Government today said the under-recovery on high speed diesel (HSD) applicable for first fortnight of September effective today will go down to Rs 0.08 per litre. This was Rs 1.78 per litre during second fortnight of August 2014.
Gradual increase in diesel price and stable oil prices in international market pushed the diesel under-recovery near zero.
During the same period, PDS kerosene and domestic LPG under-recoveries will be Rs 32.67 per litre (Rs 32.98 per litre in last fortnight) and Rs 427.82 per cylinder (Rs 447.87 per cylinder in last fortnight), respectively.

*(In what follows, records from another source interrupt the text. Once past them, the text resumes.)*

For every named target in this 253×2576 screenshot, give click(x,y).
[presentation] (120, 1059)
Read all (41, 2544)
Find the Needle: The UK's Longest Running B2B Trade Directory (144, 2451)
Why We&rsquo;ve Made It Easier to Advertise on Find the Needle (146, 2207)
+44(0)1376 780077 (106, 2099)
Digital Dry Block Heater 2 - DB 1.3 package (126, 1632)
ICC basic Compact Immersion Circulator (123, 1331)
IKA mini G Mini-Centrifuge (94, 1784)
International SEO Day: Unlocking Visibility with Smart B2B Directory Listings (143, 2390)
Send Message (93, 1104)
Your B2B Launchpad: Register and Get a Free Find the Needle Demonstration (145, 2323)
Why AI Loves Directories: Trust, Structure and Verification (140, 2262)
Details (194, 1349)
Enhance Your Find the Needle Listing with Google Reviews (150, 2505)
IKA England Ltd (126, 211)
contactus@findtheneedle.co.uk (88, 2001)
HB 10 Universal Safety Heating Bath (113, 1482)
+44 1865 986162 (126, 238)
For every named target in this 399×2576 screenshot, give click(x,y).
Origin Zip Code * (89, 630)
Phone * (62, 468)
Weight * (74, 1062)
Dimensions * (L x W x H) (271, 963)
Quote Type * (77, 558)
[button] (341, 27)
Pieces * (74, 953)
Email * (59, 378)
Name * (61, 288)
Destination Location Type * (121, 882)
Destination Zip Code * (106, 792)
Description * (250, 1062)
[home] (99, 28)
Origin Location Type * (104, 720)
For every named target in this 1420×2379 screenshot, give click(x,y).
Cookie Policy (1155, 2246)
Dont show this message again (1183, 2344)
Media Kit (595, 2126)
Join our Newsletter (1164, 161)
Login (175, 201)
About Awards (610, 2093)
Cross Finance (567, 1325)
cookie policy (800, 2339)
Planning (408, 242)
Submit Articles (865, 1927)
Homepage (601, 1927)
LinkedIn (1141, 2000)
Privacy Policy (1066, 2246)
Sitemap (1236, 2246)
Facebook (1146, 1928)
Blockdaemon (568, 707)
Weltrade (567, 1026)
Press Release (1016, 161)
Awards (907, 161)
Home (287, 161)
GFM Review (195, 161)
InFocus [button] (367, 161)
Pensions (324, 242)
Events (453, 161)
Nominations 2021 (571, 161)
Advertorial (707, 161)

“OMCs effective September 1 2014, are now incurring combined daily under-recovery of about Rs 195 crore on the sale of diesel, PDS kerosene and domestic LPG. This is lower than Rs 230 crore daily under-recoveries during previous fortnight,” said the government.
It expects the under-recoveries for the financial year 2014-15 to be Rs 91,665 crore as against Rs 1, 39,869 crore in the 2013-14.
The calculation of this under-recovery was based on oil prices as on August 29 (Friday). International crude oil price of Indian Basket was at USD 100.97 a barrel (bbl) on August 29 as against USD 101.07/bbl on August 28. In rupee terms, the price of Indian Basket decreased to Rs 6,105.66 per barrel compared to Rs 6,111.70/barrel during the same period.
Meanwhile, Goldman Sachs continued to like buy-rated oil marketing companies HPCL and BPCL as it believes these offer good exposure to medium/long term oil demand growth in India, with strategic marketing assets at reasonable valuations.
Moreover, the brokerage sees significant upside of 78 percent-228 percent for OMCs under its blue-sky scenarios as divestment plays. Key risks according to the report are oil price spike and weak INR-USD exchange rate.
Last week, the diesel price was hiked by 50 paise per lire while petrol price cut by Rs 1.82 per lire.
Goldman Sachs said OMCs will need only one more price hike in October to curb diesel losses, assuming international oil prices and diesel cracks stay at current levels. This implies retail diesel will be market-priced in October 2014 — a major milestone for the sector, it added.
According to the report, high gasoline marketing margins is a positive sign for OMCs and augurs well for gasoil margins if actual deregulation occurs. Though the brokerage believes diesel is more politically sensitive than gasoline, given its usage, and has a broad impact on inflation, it expects greater clarity on its marketing margin trend in coming months after diesel losses fall to zero.
At 11:43 hours IST, Hindustan Petroleum Corporation rose 1.46 percent to Rs 464.80 and Indian Oil Corporation climbed 3.18 percent to Rs 370.25 while Bharat Petroleum Corporation was up 0.44 percent at Rs 697.40 on the BSE.
Upstream companies like ONGC and Oil India were up 0.7 percent (to Rs 438.25) and 0.9 percent (to Rs 621.35), respectively on hopes that the subsidy burden may be receded going forward.